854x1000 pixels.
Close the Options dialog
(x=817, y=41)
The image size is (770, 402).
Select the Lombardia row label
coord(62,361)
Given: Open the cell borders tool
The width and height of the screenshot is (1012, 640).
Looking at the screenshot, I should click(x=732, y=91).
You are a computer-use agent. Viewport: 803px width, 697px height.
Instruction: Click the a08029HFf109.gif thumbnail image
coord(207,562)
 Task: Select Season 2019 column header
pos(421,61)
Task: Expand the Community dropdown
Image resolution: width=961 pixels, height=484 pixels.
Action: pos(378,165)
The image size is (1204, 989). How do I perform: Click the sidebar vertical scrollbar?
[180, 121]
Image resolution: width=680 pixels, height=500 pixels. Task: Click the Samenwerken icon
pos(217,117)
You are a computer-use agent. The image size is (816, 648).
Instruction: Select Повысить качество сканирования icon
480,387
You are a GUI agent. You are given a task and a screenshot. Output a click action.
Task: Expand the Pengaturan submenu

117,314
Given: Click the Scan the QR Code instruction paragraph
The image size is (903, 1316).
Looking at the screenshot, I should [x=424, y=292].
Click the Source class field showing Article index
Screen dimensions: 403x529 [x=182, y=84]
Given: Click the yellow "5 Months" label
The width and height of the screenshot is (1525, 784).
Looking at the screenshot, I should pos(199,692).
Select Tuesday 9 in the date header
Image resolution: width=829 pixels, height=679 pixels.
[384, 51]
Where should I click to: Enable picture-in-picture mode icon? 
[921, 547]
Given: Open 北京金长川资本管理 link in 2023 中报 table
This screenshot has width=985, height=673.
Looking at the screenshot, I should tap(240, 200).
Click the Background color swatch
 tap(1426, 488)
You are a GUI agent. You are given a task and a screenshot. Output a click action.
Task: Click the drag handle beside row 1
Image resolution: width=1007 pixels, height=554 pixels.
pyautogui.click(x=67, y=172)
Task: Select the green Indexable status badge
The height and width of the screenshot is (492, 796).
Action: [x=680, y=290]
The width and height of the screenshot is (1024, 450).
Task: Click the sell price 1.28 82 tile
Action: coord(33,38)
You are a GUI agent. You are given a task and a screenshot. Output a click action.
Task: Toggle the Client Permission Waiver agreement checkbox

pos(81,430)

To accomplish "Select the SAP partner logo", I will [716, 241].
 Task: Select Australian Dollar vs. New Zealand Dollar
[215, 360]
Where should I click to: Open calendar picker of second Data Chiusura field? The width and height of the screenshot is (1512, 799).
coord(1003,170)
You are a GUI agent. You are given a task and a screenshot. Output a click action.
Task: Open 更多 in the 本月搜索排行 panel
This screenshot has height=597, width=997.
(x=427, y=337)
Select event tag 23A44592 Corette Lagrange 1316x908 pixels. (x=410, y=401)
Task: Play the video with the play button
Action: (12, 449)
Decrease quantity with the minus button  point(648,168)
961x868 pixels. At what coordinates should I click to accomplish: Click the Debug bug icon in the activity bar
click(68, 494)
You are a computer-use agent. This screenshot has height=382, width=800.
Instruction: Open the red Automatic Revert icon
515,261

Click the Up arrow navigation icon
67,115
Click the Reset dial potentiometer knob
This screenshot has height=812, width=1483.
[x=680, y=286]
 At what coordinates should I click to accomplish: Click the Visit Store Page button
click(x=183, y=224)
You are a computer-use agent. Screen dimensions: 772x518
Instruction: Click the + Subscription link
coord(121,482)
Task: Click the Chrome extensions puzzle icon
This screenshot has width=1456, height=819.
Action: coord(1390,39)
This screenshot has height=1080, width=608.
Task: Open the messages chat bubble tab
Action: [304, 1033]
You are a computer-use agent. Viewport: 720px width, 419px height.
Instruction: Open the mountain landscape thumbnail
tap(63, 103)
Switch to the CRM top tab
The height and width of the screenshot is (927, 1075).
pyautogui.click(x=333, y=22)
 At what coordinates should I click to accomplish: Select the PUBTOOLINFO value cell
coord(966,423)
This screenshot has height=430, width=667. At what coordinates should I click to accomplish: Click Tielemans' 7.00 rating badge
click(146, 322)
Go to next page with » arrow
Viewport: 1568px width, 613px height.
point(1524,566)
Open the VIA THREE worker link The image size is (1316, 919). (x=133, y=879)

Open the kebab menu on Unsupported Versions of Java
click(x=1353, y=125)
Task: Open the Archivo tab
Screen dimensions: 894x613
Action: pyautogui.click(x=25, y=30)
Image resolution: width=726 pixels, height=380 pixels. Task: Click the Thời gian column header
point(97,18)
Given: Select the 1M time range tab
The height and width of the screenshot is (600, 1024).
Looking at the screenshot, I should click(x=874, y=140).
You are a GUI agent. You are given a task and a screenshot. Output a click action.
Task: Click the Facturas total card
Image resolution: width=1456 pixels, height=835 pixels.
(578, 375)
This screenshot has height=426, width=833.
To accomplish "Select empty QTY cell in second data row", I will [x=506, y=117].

> [Work instructions]: Please render every line of the data above as a Markdown table with the columns Row and Line, numbering each row and leaving out blank lines.

> [Exercise response]:
| Row | Line |
|---|---|
| 1 | 854x1000 pixels. |
| 2 | Close the Options dialog |
| 3 | (x=817, y=41) |
| 4 | The image size is (770, 402). |
| 5 | Select the Lombardia row label |
| 6 | coord(62,361) |
| 7 | Given: Open the cell borders tool |
| 8 | The width and height of the screenshot is (1012, 640). |
| 9 | Looking at the screenshot, I should click(x=732, y=91). |
| 10 | You are a computer-use agent. Viewport: 803px width, 697px height. |
| 11 | Instruction: Click the a08029HFf109.gif thumbnail image |
| 12 | coord(207,562) |
| 13 |  Task: Select Season 2019 column header |
| 14 | pos(421,61) |
| 15 | Task: Expand the Community dropdown |
| 16 | Image resolution: width=961 pixels, height=484 pixels. |
| 17 | Action: pos(378,165) |
| 18 | The image size is (1204, 989). How do I perform: Click the sidebar vertical scrollbar? |
| 19 | [180, 121] |
| 20 | Image resolution: width=680 pixels, height=500 pixels. Task: Click the Samenwerken icon |
| 21 | pos(217,117) |
| 22 | You are a computer-use agent. The image size is (816, 648). |
| 23 | Instruction: Select Повысить качество сканирования icon |
| 24 | 480,387 |
| 25 | You are a GUI agent. You are given a task and a screenshot. Output a click action. |
| 26 | Task: Expand the Pengaturan submenu |
| 27 | 117,314 |
| 28 | Given: Click the Scan the QR Code instruction paragraph |
| 29 | The image size is (903, 1316). |
| 30 | Looking at the screenshot, I should [x=424, y=292]. |
| 31 | Click the Source class field showing Article index |
| 32 | Screen dimensions: 403x529 [x=182, y=84] |
| 33 | Given: Click the yellow "5 Months" label |
| 34 | The width and height of the screenshot is (1525, 784). |
| 35 | Looking at the screenshot, I should pos(199,692). |
| 36 | Select Tuesday 9 in the date header |
| 37 | Image resolution: width=829 pixels, height=679 pixels. |
| 38 | [384, 51] |
| 39 | Where should I click to: Enable picture-in-picture mode icon?  |
| 40 | [921, 547] |
| 41 | Given: Open 北京金长川资本管理 link in 2023 中报 table |
| 42 | This screenshot has width=985, height=673. |
| 43 | Looking at the screenshot, I should tap(240, 200). |
| 44 | Click the Background color swatch |
| 45 |  tap(1426, 488) |
| 46 | You are a GUI agent. You are given a task and a screenshot. Output a click action. |
| 47 | Task: Click the drag handle beside row 1 |
| 48 | Image resolution: width=1007 pixels, height=554 pixels. |
| 49 | pyautogui.click(x=67, y=172) |
| 50 | Task: Select the green Indexable status badge |
| 51 | The height and width of the screenshot is (492, 796). |
| 52 | Action: [x=680, y=290] |
| 53 | The width and height of the screenshot is (1024, 450). |
| 54 | Task: Click the sell price 1.28 82 tile |
| 55 | Action: coord(33,38) |
| 56 | You are a GUI agent. You are given a task and a screenshot. Output a click action. |
| 57 | Task: Toggle the Client Permission Waiver agreement checkbox |
| 58 | pos(81,430) |
| 59 | To accomplish "Select the SAP partner logo", I will [716, 241]. |
| 60 |  Task: Select Australian Dollar vs. New Zealand Dollar |
| 61 | [215, 360] |
| 62 | Where should I click to: Open calendar picker of second Data Chiusura field? The width and height of the screenshot is (1512, 799). |
| 63 | coord(1003,170) |
| 64 | You are a GUI agent. You are given a task and a screenshot. Output a click action. |
| 65 | Task: Open 更多 in the 本月搜索排行 panel |
| 66 | This screenshot has height=597, width=997. |
| 67 | (x=427, y=337) |
| 68 | Select event tag 23A44592 Corette Lagrange 1316x908 pixels. (x=410, y=401) |
| 69 | Task: Play the video with the play button |
| 70 | Action: (12, 449) |
| 71 | Decrease quantity with the minus button  point(648,168) |
| 72 | 961x868 pixels. At what coordinates should I click to accomplish: Click the Debug bug icon in the activity bar |
| 73 | click(68, 494) |
| 74 | You are a computer-use agent. This screenshot has height=382, width=800. |
| 75 | Instruction: Open the red Automatic Revert icon |
| 76 | 515,261 |
| 77 | Click the Up arrow navigation icon |
| 78 | 67,115 |
| 79 | Click the Reset dial potentiometer knob |
| 80 | This screenshot has height=812, width=1483. |
| 81 | [x=680, y=286] |
| 82 |  At what coordinates should I click to accomplish: Click the Visit Store Page button |
| 83 | click(x=183, y=224) |
| 84 | You are a computer-use agent. Screen dimensions: 772x518 |
| 85 | Instruction: Click the + Subscription link |
| 86 | coord(121,482) |
| 87 | Task: Click the Chrome extensions puzzle icon |
| 88 | This screenshot has width=1456, height=819. |
| 89 | Action: coord(1390,39) |
| 90 | This screenshot has height=1080, width=608. |
| 91 | Task: Open the messages chat bubble tab |
| 92 | Action: [304, 1033] |
| 93 | You are a computer-use agent. Viewport: 720px width, 419px height. |
| 94 | Instruction: Open the mountain landscape thumbnail |
| 95 | tap(63, 103) |
| 96 | Switch to the CRM top tab |
| 97 | The height and width of the screenshot is (927, 1075). |
| 98 | pyautogui.click(x=333, y=22) |
| 99 |  At what coordinates should I click to accomplish: Select the PUBTOOLINFO value cell |
| 100 | coord(966,423) |
| 101 | This screenshot has height=430, width=667. At what coordinates should I click to accomplish: Click Tielemans' 7.00 rating badge |
| 102 | click(146, 322) |
| 103 | Go to next page with » arrow |
| 104 | Viewport: 1568px width, 613px height. |
| 105 | point(1524,566) |
| 106 | Open the VIA THREE worker link The image size is (1316, 919). (x=133, y=879) |
| 107 | Open the kebab menu on Unsupported Versions of Java |
| 108 | click(x=1353, y=125) |
| 109 | Task: Open the Archivo tab |
| 110 | Screen dimensions: 894x613 |
| 111 | Action: pyautogui.click(x=25, y=30) |
| 112 | Image resolution: width=726 pixels, height=380 pixels. Task: Click the Thời gian column header |
| 113 | point(97,18) |
| 114 | Given: Select the 1M time range tab |
| 115 | The height and width of the screenshot is (600, 1024). |
| 116 | Looking at the screenshot, I should click(x=874, y=140). |
| 117 | You are a GUI agent. You are given a task and a screenshot. Output a click action. |
| 118 | Task: Click the Facturas total card |
| 119 | Image resolution: width=1456 pixels, height=835 pixels. |
| 120 | (578, 375) |
| 121 | This screenshot has height=426, width=833. |
| 122 | To accomplish "Select empty QTY cell in second data row", I will [x=506, y=117]. |